É necessário retomar algumas diferenciações, neste caso entre Arendt e Weber, pois o “poder como consenso” não se avalia pelo êxito dos atores, mas sim pela “aspiração comum à validade razoável”. Para Habermas, o poder em Arendt é fonte da legitimidade validada pela práxis social e figura, portanto, como fruto de um consenso almejado/alcançado na própria comunicação ou comunidade política (Habermas, 1980, 103). Ou, então, como quer definir Hannah Arendt, de modo preciso, a vita activa é sinônimo de ação política e esta estreita relação constitui o “cerne humano”. O homem é um animal social, de múltiplas relações de convivialidade, conectividade, civilidade, isonomia[4], isegoria; mas, sem a política, não passaria de um animal social, como aliás a natureza tem vários tipos e espécies. Sem política não há humanidade, apenas indivíduos socialmente determinados; e sendo que a política é exatamente a capacidade humana de modificar as determinações sociais, econômicas, culturais, jurídicas.

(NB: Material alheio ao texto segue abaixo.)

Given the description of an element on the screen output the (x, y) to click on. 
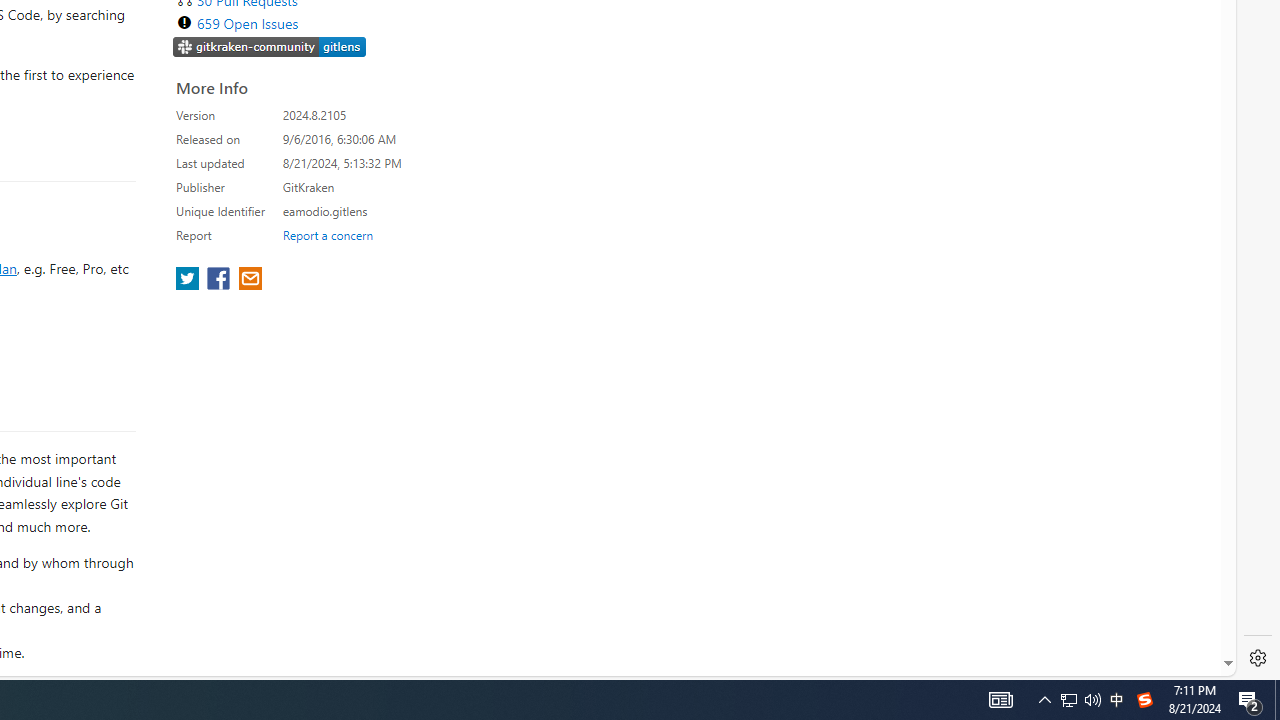
share extension on facebook (220, 280)
share extension on twitter (190, 280)
https://slack.gitkraken.com// (269, 48)
https://slack.gitkraken.com// (269, 46)
Report a concern (327, 234)
share extension on email (249, 280)
Given the description of an element on the screen output the (x, y) to click on. 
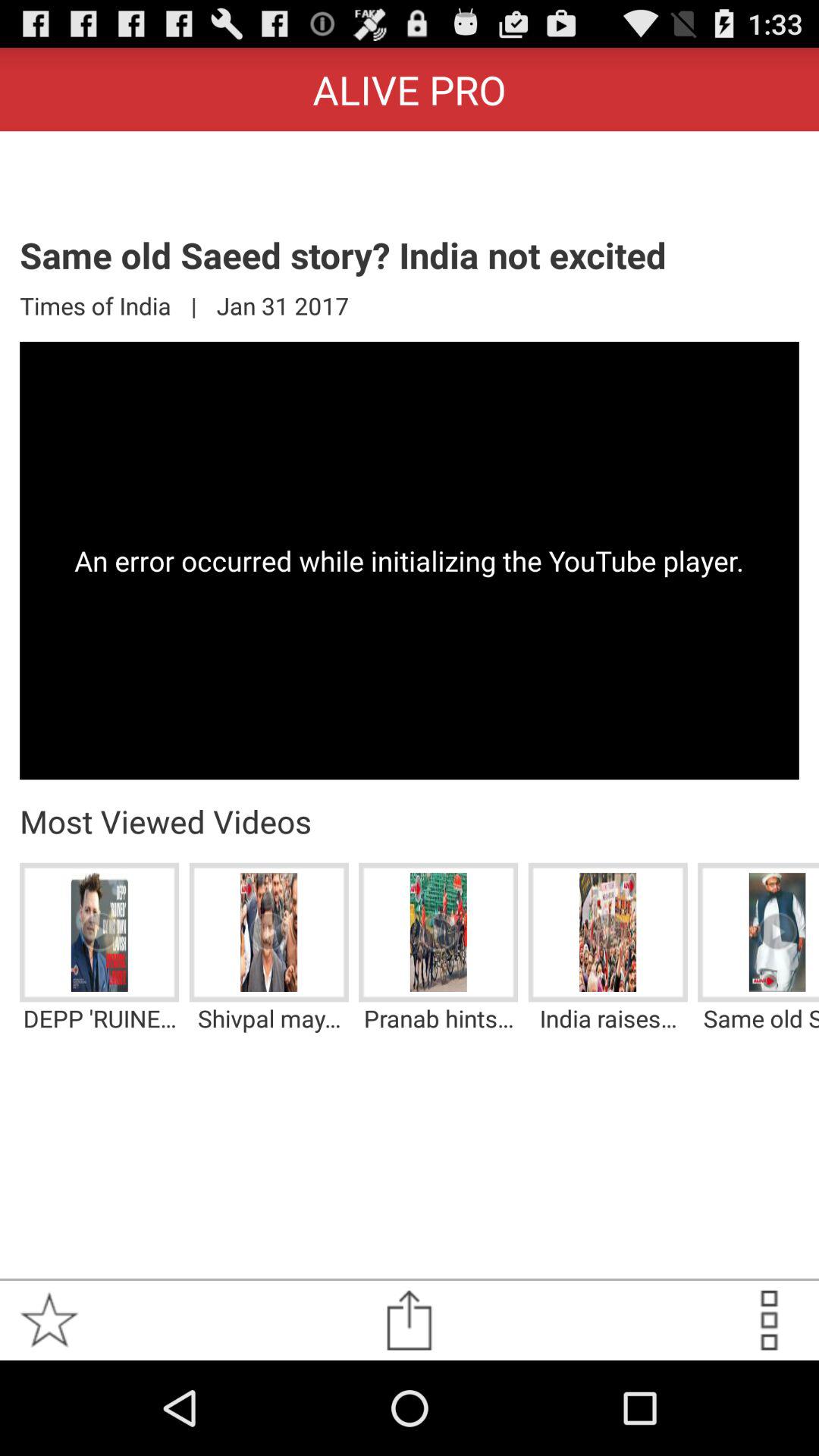
more options (769, 1320)
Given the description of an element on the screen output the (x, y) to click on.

Ainda é preciso reforçar que sem liberdade de expressão, não há manifestação pública e todos seriam aneu logou: sem direito e sem voz ativa (Arendt, 1998). Indubitavelmente, o homem é um animal político, aprioristicamente, mas apenas sob a égide da vita activa que requer movimento e ação para a transformação individual e social (Arendt, 1991). A dignidade de se envolver com o poder provém dessa voz ativa: a altivez política.

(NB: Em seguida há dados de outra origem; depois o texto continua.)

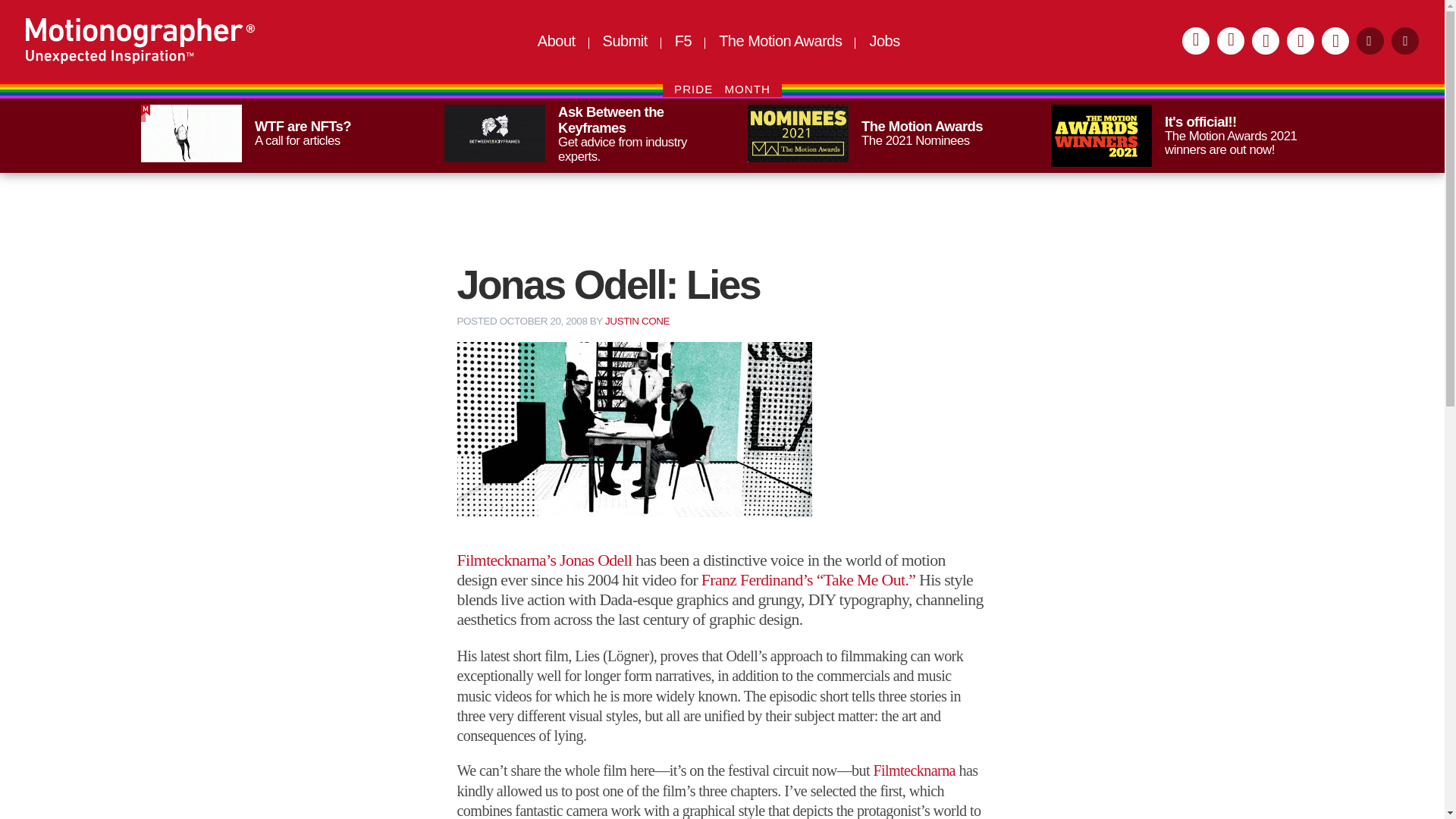
About (556, 40)
The Motion Awards (780, 40)
Jobs (884, 40)
Job Board (884, 40)
Search Motionographer (1404, 40)
F5 (683, 40)
Motionographer Twitter Account (570, 133)
Motionographer Newsletter (1335, 40)
Motionographer Facebook Page (874, 132)
Filmtecknarna (1370, 40)
Motionographer Vimeo (1300, 40)
JUSTIN CONE (913, 770)
Submit (1265, 40)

Desse modo, para Arendt, o poder seria efeito da ação comunicativa, mas também se revelaria em três níveis ou modalidades: a) regulamento que sobrevém à práxis; b) resistência à opressão; c) atos revolucionários inaugurais (Habermas, 1980, p. 103). O poder é práxis, mas a práxis de Arendt vem da polis (Habermas, 1980, 104). Mesmo que limitado, esse conceito de práxis procura exasperadamente pelo reconhecimento de uma “intersubjetividade multifacetada, mas não-mutilada”.

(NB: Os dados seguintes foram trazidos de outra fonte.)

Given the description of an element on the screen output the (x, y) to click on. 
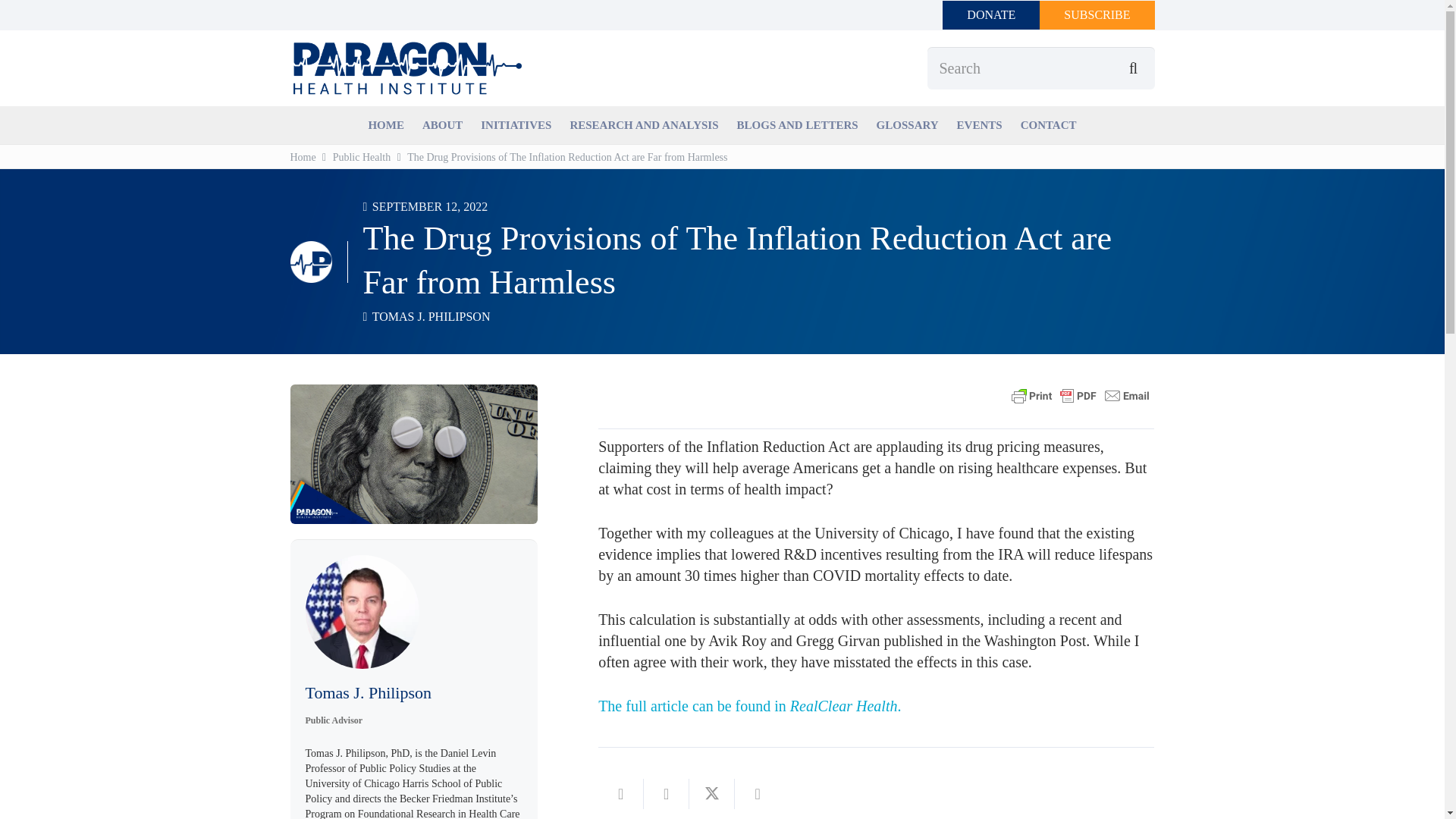
Share this (665, 793)
DONATE (990, 14)
Tweet this (711, 793)
RESEARCH AND ANALYSIS (643, 124)
Share this (757, 793)
BLOGS AND LETTERS (797, 124)
INITIATIVES (515, 124)
Email this (620, 793)
ABOUT (442, 124)
CONTACT (1048, 124)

O efeito direto dessa práxis no poder seria preservar a luta pelo reconhecimento da própria intersubjetividade no interior do mundo da vida. Mais especialmente, na modernidade, práxis e vita activa se aproximam do que chamamos de espaço público ou “esfera pública” — quando se encontram, na modernidade e diferentemente da polis grega, o sistema político-institucional com o mundo da vida: aí estaria, sobretudo, a ideia da representação política, parlamentar ou legislativa. A vontade geral se mantém na transferência da capacidade de ação, da práxis, mas somente se não houver mitigação da soberania popular, como mandato vinculado de mando ao poder social, como comando: dominação compartilhada pelo grupo ou pelas regras definidas globalmente, com anuência coletiva.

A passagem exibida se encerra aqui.